Dr. Stefan Zauscher (Duke): Development of microfluidic devices for blood analysis
Quantification of biomacromolecular complexes (lipoproteins, protein/carbohydrates, enzyme/substrate complexes) in blood plasma is challenging. Current techniques rely on time-consuming separation strategies, typically centrifugation, to separate plasma from whole blood, followed by additional separation and/or detection, and require relatively large amounts (~0.5-10 ml) of blood. The Zauscher lab has recently developed an innovative technology based on quartz crystal microbalance (QCM) sensors that has the potential to quickly quantify the concentration of biomacromolecules in plasma while requiring only small amounts (< 50 µl) of blood. In this technology, microfluidic channels are bonded to the surface of a QCM sensor, which allows for i) on-chip blood/plasma separation (blood cells cannot enter the microchannels), ii) increased mass detection sensitivity in liquids (mass is more rigidly coupled to sensor surface), and iii) use of sub-microliter samples. Current research activities are aimed at sensor fabrication and proof-of-concept demonstration of protein capture from blood plasma.
Teacher and/or Community College Faculty Component: Depending on interest and background of the participant, we propose two research projects. Project one is focused on the design of the microfluidic channels and device fabrication. This project will give participants hands-on experience in optimizing the design of the fluidic channels to achieve i) more uniform channel filling and ii) improved on-chip blood/plasma separation. Participants will be able to design, fabricate, and test different microfluidic channel geometries, and will be trained in using photolithographic processes.
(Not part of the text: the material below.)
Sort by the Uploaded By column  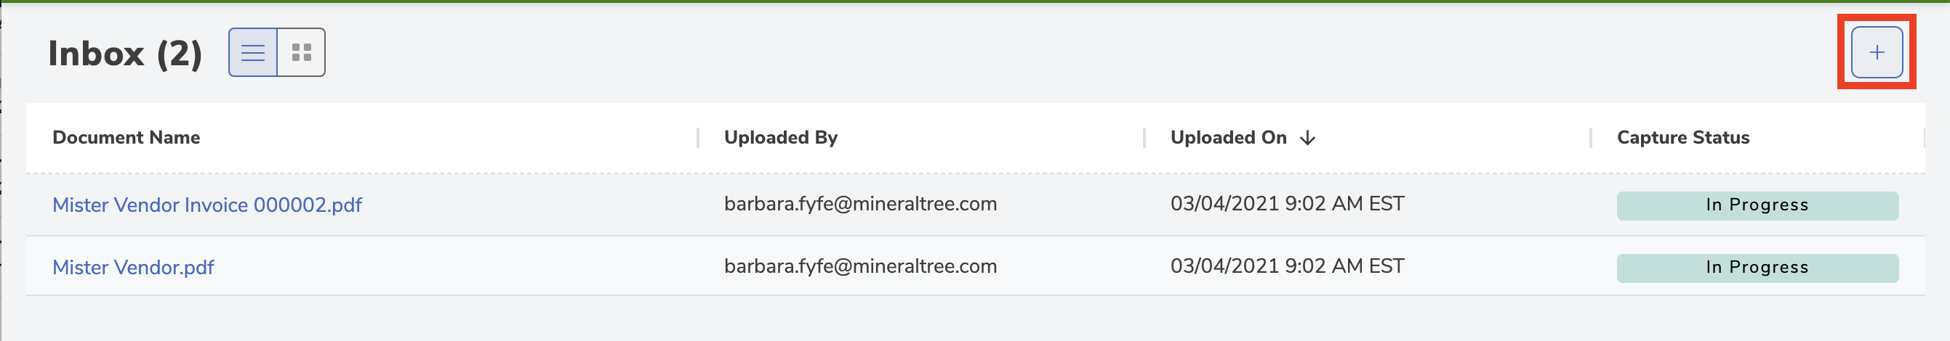point(780,138)
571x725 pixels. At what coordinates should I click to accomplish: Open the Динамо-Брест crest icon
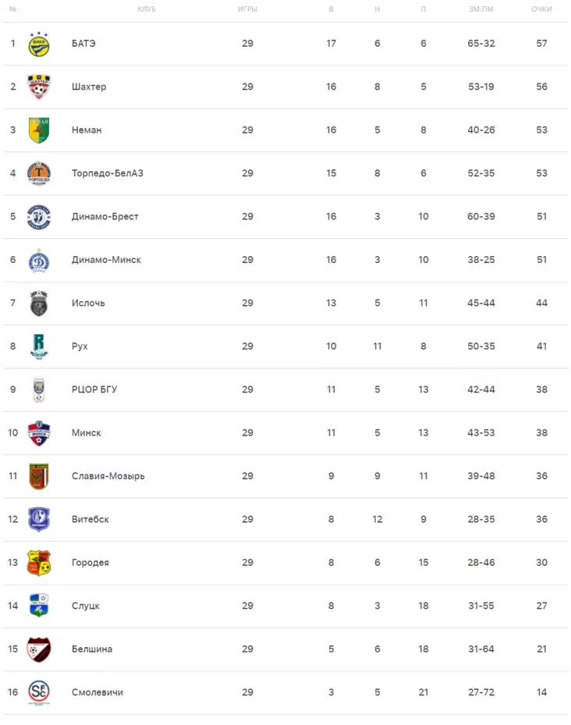[39, 216]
Characterization of the devices will be accomplished by fluorescence microscopy and image analysis. This project can easily be continued beyond the summer period at Duke University because participants, at their home institutions, can further design channel geometries which then can be fabricated at Duke and tested. Project two is focused on establishing the proof-of-concept for a fast platelet factor 4 (PF4)/heparin complex immunoassay, amenable for detection with the microfluidic QCM. Detection of this complex is of great clinical interest, because the formation of stable PF4/heparin complexes in plasma can trigger heparin induced thrombocytopenia (HIT), a life-threatening allergic response. In this project, participants will develop and test a mass-enhanced detection assay in which gold nanoparticles (GNPs) will be functionalized with biotinylated KKO capture antibodies (targeted to the PF4/heparin complex) and then added with plasma to a PF4-functionalized QCM crystal surface. Specifically, participants will establish the concentration of KKO-antibody conjugated NPs at which the detection sensitivity, for a given surface functionalization density, will be maximal. Participants will be trained in state-of-the-art surface functionalization techniques and exposed to surface characterization techniques including AFM, QCM, and X-ray photoelectron spectroscopy.
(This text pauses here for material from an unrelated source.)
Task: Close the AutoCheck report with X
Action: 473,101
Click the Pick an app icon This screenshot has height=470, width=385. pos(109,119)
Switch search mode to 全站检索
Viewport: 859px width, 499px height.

Dr. Ramon Collazo (NC State): Support in the development and fabrication of UV light emitting diodes for disinfection applications or visible diode lasers for photonic integrated circuits. The project will take advantage of our III-nitrides semiconductor foundry with growth and device fabrication facilities. The teachers will have the opportunity to participate in semiconductor growth procedures, materials characterization at the atomic level, and electronic device characterization. This will help the teachers visualize how modern electronic devices, especially light emitting diodes, are fabricated.